Singapore CBD’s Q4 Grade A office vacancy rate hits record highs since 2018
The vacancy rate rose to 8% in Q4.
From data compiled by Savills, the vacancy rate of CBD Grade A offices rose 1.8 ppts QoQ to 8.0%, the highest since Q1/2018 when it reached 8.8% with the inclusion of Marina One West Tower to the stock.
“In the last quarter of 2024, the jump in vacancy was attributed to the addition of IOI Central Boulevard Towers (with NLA of nearly 1.26 million sq ft) to the office stock. Vacancy rates would have remained unchanged if IOI Central Boulevard Towers was excluded, signalling a relatively stable leasing market in the quarter,” the report said.
Here’s more from Savills:
Compared against the same period a year ago, vacancy rate of overall CBD Grade A offices rose 1.5 ppts, a reversal from the three consecutive quarters of YoY declines. Vacancy rates of Grades AAA and AA increased 4.8 ppts and 0.2 ppts QoQ to 9.4% and 6.9% respectively in the quarter.

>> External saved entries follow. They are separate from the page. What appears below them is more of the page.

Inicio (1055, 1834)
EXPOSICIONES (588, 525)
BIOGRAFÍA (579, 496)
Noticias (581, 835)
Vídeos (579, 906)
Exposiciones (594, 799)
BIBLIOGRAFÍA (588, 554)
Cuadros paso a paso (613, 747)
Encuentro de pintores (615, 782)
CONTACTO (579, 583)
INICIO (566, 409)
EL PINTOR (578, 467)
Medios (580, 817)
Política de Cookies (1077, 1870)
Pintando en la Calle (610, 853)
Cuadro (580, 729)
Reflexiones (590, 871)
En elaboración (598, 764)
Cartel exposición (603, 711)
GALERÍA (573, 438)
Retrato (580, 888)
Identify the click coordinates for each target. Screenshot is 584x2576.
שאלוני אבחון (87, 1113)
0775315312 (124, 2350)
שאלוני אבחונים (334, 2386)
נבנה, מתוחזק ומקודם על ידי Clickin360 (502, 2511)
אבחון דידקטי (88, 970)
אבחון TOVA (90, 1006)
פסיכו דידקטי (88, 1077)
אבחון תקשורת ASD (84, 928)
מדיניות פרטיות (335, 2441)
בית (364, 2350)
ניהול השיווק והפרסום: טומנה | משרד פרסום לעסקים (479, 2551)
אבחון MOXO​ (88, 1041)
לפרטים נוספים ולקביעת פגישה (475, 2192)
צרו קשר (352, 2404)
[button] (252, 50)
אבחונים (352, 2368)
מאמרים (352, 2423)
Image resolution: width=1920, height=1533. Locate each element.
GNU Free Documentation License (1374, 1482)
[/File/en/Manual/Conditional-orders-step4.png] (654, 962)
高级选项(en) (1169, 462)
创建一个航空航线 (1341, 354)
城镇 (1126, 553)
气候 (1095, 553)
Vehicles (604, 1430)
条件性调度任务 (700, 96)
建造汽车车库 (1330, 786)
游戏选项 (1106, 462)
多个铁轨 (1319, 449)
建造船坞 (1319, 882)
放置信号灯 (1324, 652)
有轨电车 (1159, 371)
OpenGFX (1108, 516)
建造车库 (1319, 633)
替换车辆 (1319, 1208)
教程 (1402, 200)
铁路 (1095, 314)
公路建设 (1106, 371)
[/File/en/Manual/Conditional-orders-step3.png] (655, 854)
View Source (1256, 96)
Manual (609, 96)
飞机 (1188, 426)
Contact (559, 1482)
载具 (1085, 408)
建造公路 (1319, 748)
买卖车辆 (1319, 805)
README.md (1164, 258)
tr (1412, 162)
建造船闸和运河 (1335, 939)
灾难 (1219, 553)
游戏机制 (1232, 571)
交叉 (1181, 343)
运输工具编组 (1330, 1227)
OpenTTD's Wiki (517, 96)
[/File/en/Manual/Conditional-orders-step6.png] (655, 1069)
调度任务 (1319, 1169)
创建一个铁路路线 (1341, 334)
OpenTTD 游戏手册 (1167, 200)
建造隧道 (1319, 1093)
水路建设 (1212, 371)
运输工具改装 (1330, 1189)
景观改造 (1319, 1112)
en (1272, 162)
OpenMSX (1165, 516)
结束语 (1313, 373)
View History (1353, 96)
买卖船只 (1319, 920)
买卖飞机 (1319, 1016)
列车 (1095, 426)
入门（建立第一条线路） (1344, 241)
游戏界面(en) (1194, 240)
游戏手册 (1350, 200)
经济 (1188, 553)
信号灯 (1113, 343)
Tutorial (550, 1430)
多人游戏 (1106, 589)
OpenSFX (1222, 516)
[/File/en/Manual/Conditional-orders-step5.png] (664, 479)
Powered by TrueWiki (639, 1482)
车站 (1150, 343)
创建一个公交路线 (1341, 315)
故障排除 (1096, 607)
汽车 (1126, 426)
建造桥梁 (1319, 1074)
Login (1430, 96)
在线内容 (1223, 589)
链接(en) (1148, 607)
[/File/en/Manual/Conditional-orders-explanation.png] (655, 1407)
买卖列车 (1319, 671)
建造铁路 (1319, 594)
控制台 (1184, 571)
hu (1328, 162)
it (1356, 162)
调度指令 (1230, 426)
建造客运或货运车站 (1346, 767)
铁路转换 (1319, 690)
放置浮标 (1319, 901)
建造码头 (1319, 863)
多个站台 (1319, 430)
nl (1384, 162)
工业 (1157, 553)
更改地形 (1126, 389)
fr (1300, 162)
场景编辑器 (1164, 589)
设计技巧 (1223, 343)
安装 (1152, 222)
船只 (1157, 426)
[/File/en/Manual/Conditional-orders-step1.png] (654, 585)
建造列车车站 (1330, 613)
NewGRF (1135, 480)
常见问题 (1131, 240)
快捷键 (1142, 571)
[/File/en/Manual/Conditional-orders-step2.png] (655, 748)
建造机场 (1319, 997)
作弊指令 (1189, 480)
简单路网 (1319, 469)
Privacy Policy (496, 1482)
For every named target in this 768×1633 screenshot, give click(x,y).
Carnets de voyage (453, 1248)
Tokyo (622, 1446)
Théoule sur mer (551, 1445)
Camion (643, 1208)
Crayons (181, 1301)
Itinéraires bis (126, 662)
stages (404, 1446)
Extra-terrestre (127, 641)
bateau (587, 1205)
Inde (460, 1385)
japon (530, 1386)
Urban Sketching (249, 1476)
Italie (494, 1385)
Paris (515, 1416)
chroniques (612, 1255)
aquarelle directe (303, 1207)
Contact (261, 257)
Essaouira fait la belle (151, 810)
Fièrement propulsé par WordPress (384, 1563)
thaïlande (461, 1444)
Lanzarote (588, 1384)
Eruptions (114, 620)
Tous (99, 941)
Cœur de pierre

For Grade AA offices, this was the fourth consecutive quarter of increase. On the other hand, vacancy rate of Grade A offices contracted 1.4 ppts QoQ to 6.0% in Q4/2024 after two consecutive quarters of increase. On a YoY basis, vacancy rate of both Grades AA and AAA offices grew 1.8 ppts and 2.6 ppts respectively, while that of Grade A offices contracted 1.4 ppts.
Despite the surge in overall CBD Grade A offices in 2024, net demand remained positive for the third consecutive year, albeit at a moderated pace, at 285,000 sq ft for the whole of 2024. This was lower than the 622,000 sq ft in 2022 and 444,000 sq ft in 2023.
By location, except for Raffles Place, City Hall and Orchard Road, where the vacancy rates declined QoQ, the other submarkets recorded quarterly increases in vacancy rates in the quarter. The vacancy rate in Orchard Road declined 0.7 of a ppt to 1.5% while that at Raffl es Place fell 0.4 of a ppt to 8.1%. For the City Hall area, it was the second consecutive quarter of decrease.
Among the submarkets that recorded quarterly increases, the largest growth was from Marina Bay, rising 7.6 ppts to 12.0%, which was attributed to the addition of the newly completed IOI Central Boulevard Towers. Vacancy rates in the other submarkets rose between 0.7 of a ppt and 0.9 of a ppt in Q4/2024. This was the second consecutive quarter of increase for Beach Road/Middle Road, and was led by increases in vacancy rates in Duo Tower and Gateway West.
On a YoY basis, the growth in vacancy rates of four submarkets was outweighed by the decline in vacancy rates of the remaining three submarkets, leading to overall higher vacancy rates of CBD Grade A offices compared to Q4/2024. Increases in vacancy rates ranged from 0.1 of a ppt to 7.1 ppts, with the largest coming from Marina Bay.
On the other hand, YoY declines in vacancy rates were between 0.6 of a ppt and 3.6 ppts, and the largest decrease was from City Hall. This was due to the relatively high occupancy of Guoco Midtown since its addition into the office stock in Q1/2023.